The modern world can not but miss the drift of these stories, for the mind that conceived them belonged to the youth of a race. Men of to-day have so far forgotten this period of racial childhood (as they have forgotten their own individual childhood), have so far put behind them the childish things, that they largely fail to grasp the real meaning of these tales. It was the earliest glimmer of that racial self-consciousness that in after times found expression in self-narrated history and in religious belief. The type or mode of thought was the same in all races when they reached this crisis in their psychic development—a realization of kinship with the powers of earth and air, with the phenomena of nature, and with the life of animals and plants. Child-like efforts to account for the origin of things gave rise to those strange creation myths that exist as primitive conceptions in the history of every race and people.
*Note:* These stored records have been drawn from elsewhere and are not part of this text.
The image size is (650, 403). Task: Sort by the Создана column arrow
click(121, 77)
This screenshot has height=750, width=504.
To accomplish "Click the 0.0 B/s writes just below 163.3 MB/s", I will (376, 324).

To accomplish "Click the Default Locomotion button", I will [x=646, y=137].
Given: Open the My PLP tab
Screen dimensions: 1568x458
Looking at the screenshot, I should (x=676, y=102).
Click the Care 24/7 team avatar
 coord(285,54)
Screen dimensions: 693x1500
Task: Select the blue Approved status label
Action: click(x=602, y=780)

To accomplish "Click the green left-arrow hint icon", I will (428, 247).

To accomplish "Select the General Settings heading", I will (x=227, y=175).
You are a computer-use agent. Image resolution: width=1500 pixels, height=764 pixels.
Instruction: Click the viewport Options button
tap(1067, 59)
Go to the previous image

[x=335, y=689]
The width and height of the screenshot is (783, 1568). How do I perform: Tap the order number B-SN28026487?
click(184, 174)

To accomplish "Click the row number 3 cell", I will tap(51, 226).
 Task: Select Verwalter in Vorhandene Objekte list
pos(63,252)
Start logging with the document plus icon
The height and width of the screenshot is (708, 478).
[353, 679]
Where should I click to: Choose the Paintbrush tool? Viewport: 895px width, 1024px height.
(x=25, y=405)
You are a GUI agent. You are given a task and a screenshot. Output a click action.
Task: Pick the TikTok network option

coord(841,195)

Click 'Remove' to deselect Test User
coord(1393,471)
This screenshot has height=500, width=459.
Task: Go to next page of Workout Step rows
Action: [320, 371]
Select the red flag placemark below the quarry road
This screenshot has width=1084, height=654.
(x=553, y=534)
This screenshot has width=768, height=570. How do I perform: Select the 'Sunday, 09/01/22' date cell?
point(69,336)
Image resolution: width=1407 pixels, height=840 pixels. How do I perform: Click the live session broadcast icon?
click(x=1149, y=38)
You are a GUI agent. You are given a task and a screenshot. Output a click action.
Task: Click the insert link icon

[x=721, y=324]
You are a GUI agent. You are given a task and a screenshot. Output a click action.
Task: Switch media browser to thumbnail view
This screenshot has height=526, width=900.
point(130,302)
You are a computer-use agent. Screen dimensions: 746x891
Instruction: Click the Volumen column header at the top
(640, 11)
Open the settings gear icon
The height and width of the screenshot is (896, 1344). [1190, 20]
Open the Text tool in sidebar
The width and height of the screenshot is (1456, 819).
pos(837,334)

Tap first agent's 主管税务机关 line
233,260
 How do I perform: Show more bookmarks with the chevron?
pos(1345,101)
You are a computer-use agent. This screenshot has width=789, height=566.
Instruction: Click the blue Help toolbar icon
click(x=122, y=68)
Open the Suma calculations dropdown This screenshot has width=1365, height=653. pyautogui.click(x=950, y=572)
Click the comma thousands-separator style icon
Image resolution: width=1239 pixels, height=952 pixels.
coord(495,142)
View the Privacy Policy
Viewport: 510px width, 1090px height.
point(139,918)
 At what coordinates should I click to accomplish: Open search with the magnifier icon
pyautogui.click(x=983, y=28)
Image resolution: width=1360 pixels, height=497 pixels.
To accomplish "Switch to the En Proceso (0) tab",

Delusions of judgment undoubtedly played a large part in the myth-making faculty of primitive men. They verily believed that they saw and heard strange forms, unembodied voices. They were overawed in the presence of elemental forces and, child-like, they saw in all the lineaments of nature mysterious powers, potent for good or evil. The sights and sounds of nature and the ways of animals were interpreted by them in terms of their own mode of thought. To the phenomena of cause and effect, to the haphazard circumstances of their own lives and those of their fellowmen—fortuitous and unfortuitous happenings—and to dreams, they imputed the agency of superhuman powers or magic. To this latter class of phenomena—dreams—we may attribute much of that curious recital of visits to the underworld. In the Red Swan, for example, the hero of the tale, after his return to his native village, journeys to the abodes of the dead, where he holds converse with the chief of the departed buffaloes. One can not help but be impressed, in reading this portion of the tale, with its resemblance to the visit of Odysseus to Hades.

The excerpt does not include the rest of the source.